• DATA PROVIDED

○ ○ ○ ○ ○

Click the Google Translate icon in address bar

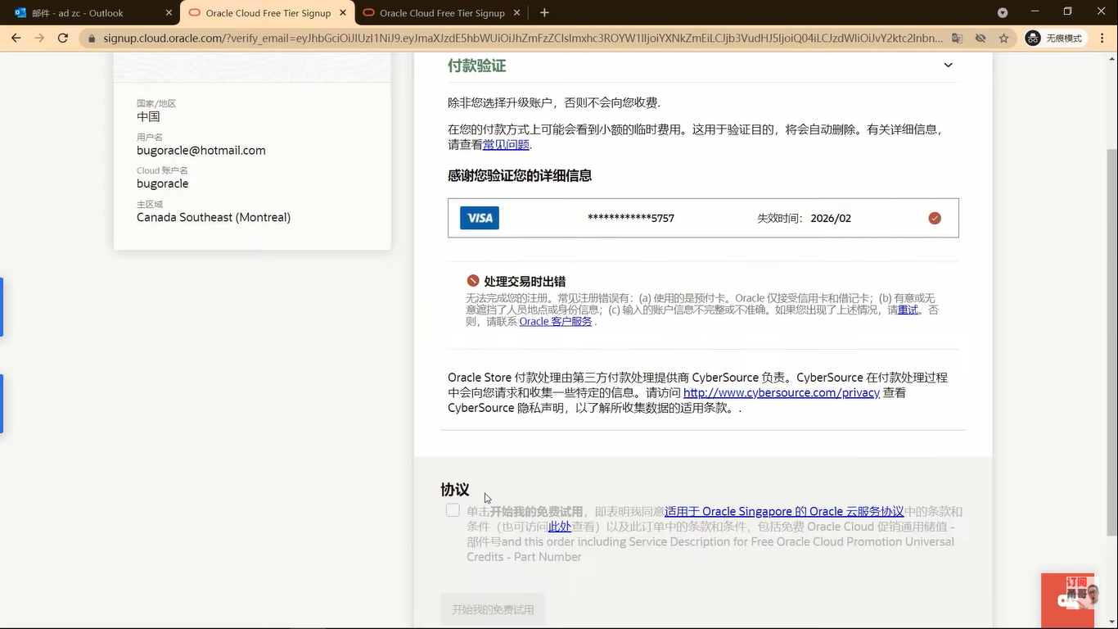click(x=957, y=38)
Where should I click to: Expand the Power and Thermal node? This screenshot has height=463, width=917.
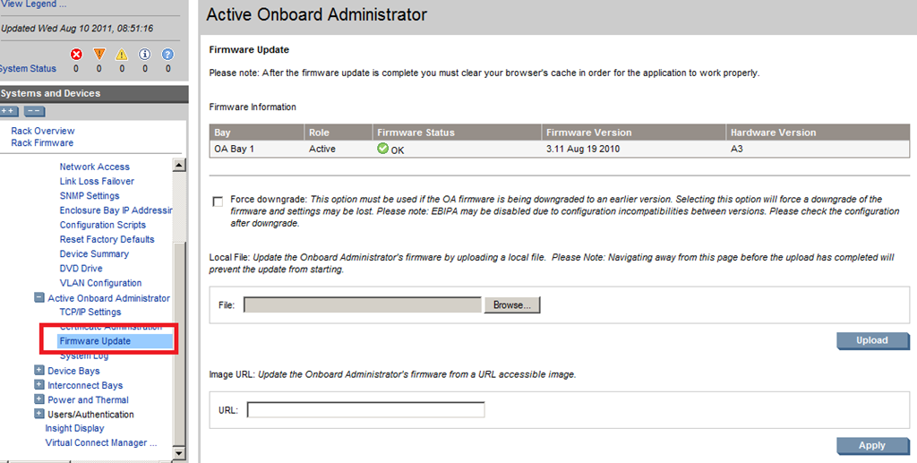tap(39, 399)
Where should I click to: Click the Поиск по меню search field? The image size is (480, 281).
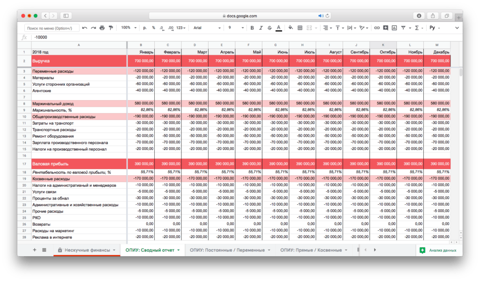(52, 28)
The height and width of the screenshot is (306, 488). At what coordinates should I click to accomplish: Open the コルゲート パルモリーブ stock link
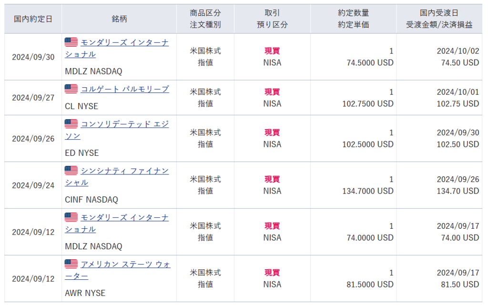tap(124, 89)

○ ○ ○ ○ ○

• PROBLEM DESCRIPTION
Return, exactly as they appear, the lines from the line containing "Where should I click to: Expand" through the end of the records above, both ends included, without pictures.

• YOUR RESPONSE
Where should I click to: Expand the Power and Thermal node? This screenshot has height=463, width=917.
tap(39, 399)
Where should I click to: Click the Поиск по меню search field? The image size is (480, 281).
(52, 28)
The height and width of the screenshot is (306, 488). At what coordinates should I click to accomplish: Open the コルゲート パルモリーブ stock link
tap(124, 89)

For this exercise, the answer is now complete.